**Work request**
Although the data below holds other lines too, output only those from the line with "IT-LLO (140, 381)" up to and including the line with "Weigeren (191, 1337)", exactly as they appear.
Data to examine: Begin
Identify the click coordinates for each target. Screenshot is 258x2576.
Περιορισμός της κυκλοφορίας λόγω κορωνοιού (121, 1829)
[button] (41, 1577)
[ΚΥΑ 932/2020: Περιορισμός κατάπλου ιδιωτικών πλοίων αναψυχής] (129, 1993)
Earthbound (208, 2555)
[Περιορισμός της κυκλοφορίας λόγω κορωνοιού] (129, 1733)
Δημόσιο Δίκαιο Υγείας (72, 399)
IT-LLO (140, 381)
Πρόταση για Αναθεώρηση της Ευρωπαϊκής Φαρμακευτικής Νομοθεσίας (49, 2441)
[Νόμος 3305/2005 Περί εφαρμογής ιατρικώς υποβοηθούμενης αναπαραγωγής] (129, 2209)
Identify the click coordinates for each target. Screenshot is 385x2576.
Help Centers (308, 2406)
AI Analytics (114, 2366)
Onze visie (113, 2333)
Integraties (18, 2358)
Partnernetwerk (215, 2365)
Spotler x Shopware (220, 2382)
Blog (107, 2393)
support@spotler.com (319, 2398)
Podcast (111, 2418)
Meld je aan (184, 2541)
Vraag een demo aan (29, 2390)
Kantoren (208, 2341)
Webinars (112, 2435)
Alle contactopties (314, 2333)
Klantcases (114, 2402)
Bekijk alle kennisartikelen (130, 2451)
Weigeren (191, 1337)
Data to examine: End
Data to examine: Begin
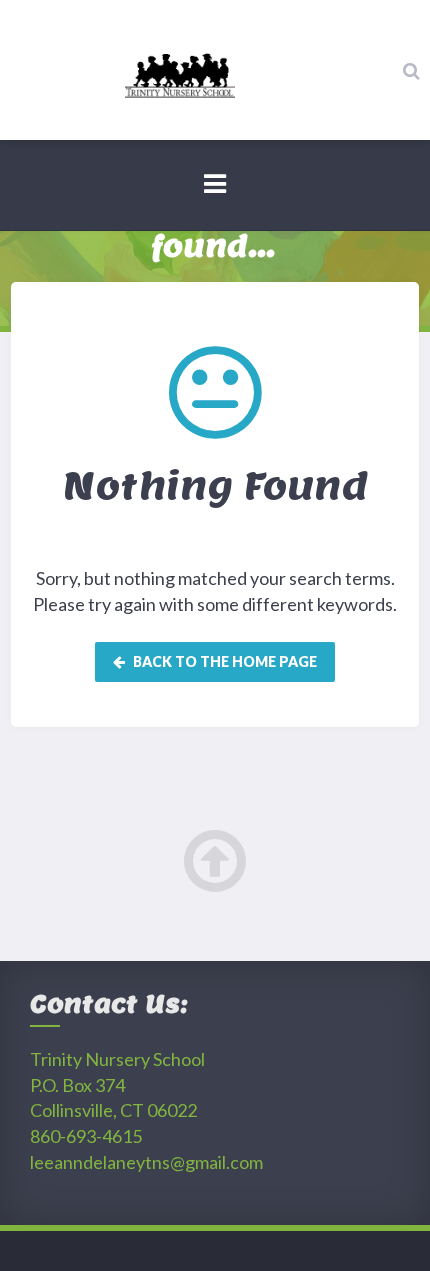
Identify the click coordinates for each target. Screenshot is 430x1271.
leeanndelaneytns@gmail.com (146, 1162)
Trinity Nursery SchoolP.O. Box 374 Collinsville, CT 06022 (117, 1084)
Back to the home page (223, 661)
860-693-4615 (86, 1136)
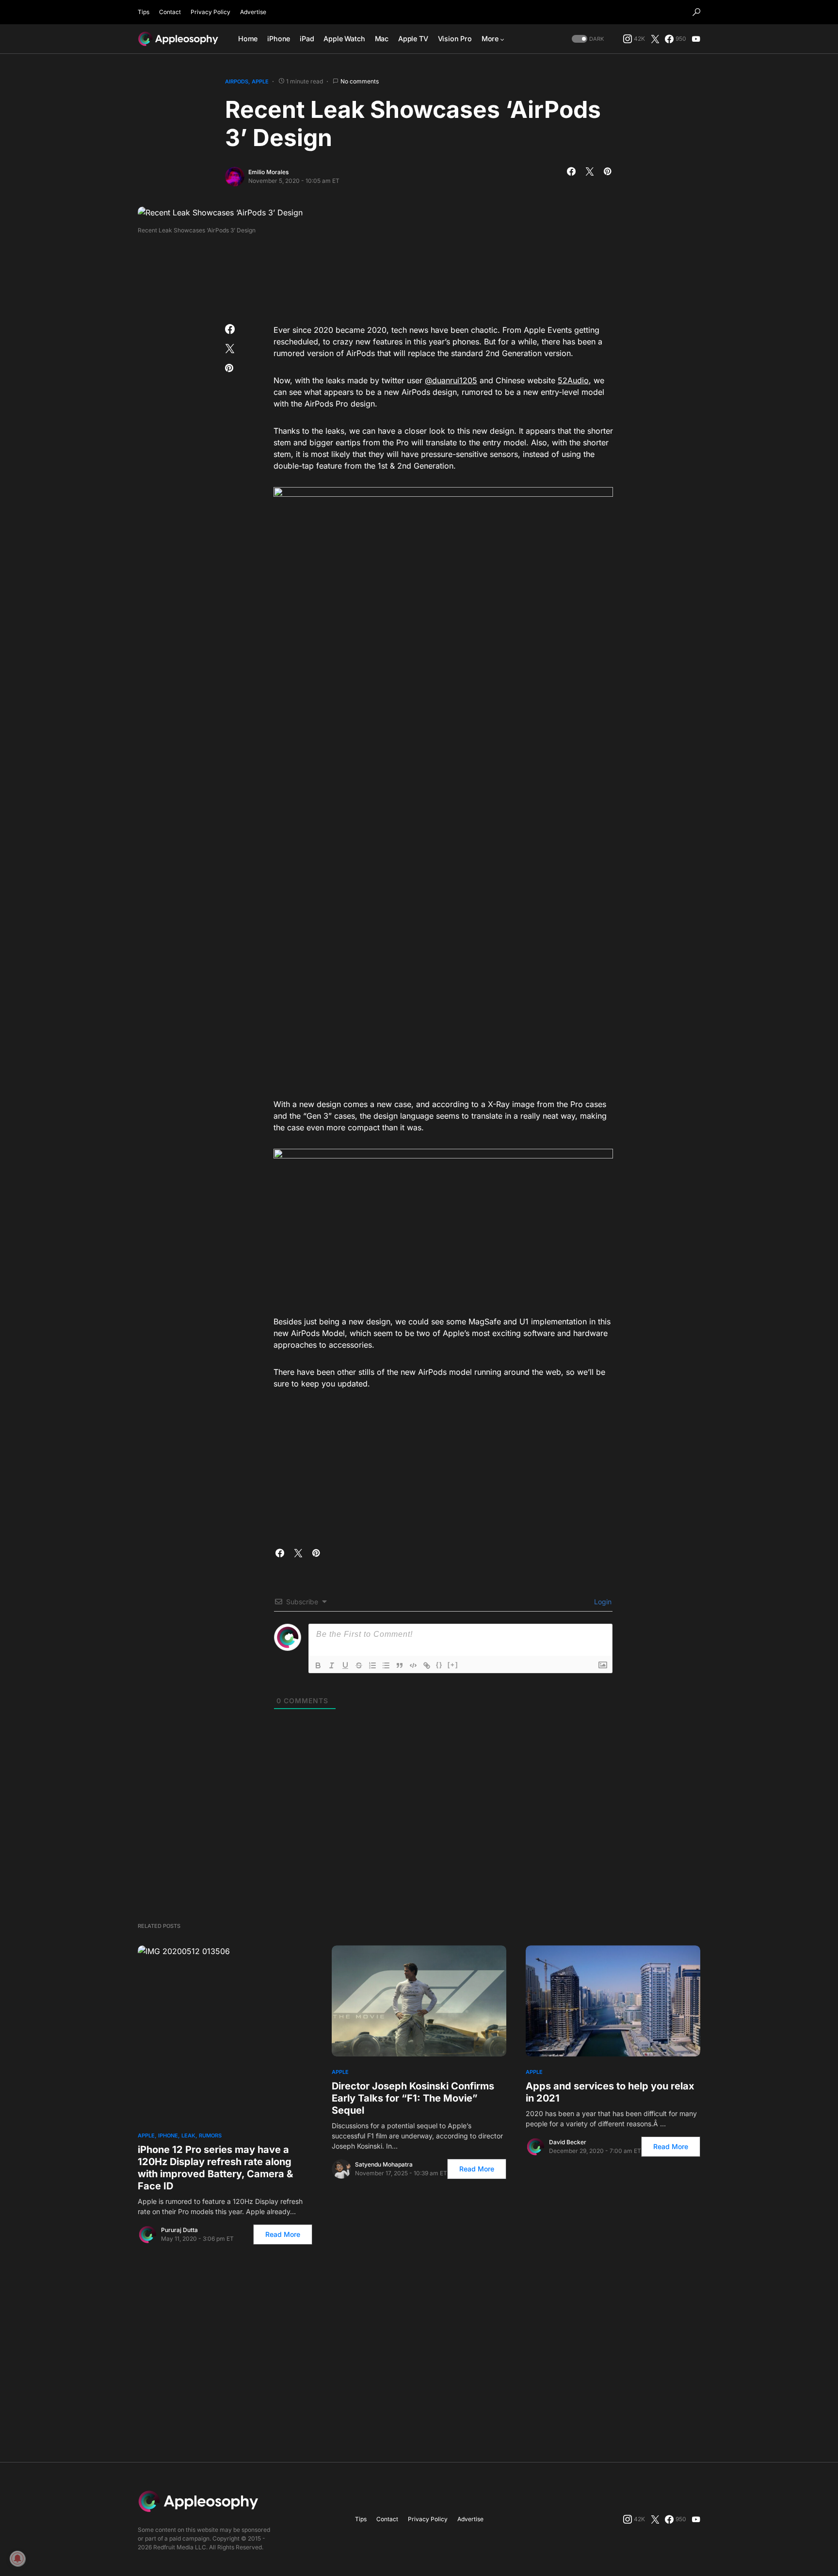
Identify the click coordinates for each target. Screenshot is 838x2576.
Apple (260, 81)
Data to examine: End
**Written answer**
IT-LLO (140, 381)
Πρόταση για Αναθεώρηση της Ευρωπαϊκής Φαρμακευτικής Νομοθεσίας (49, 2441)
[Νόμος 3305/2005 Περί εφαρμογής ιατρικώς υποβοηθούμενης αναπαραγωγής] (129, 2209)
Identify the click coordinates for each target. Screenshot is 385x2576.
Help Centers (308, 2406)
AI Analytics (114, 2366)
Onze visie (113, 2333)
Integraties (18, 2358)
Partnernetwerk (215, 2365)
Spotler x Shopware (220, 2382)
Blog (107, 2393)
support@spotler.com (319, 2398)
Podcast (111, 2418)
Meld je aan (184, 2541)
Vraag een demo aan (29, 2390)
Kantoren (208, 2341)
Webinars (112, 2435)
Alle contactopties (314, 2333)
Klantcases (114, 2402)
Bekijk alle kennisartikelen (130, 2451)
Weigeren (191, 1337)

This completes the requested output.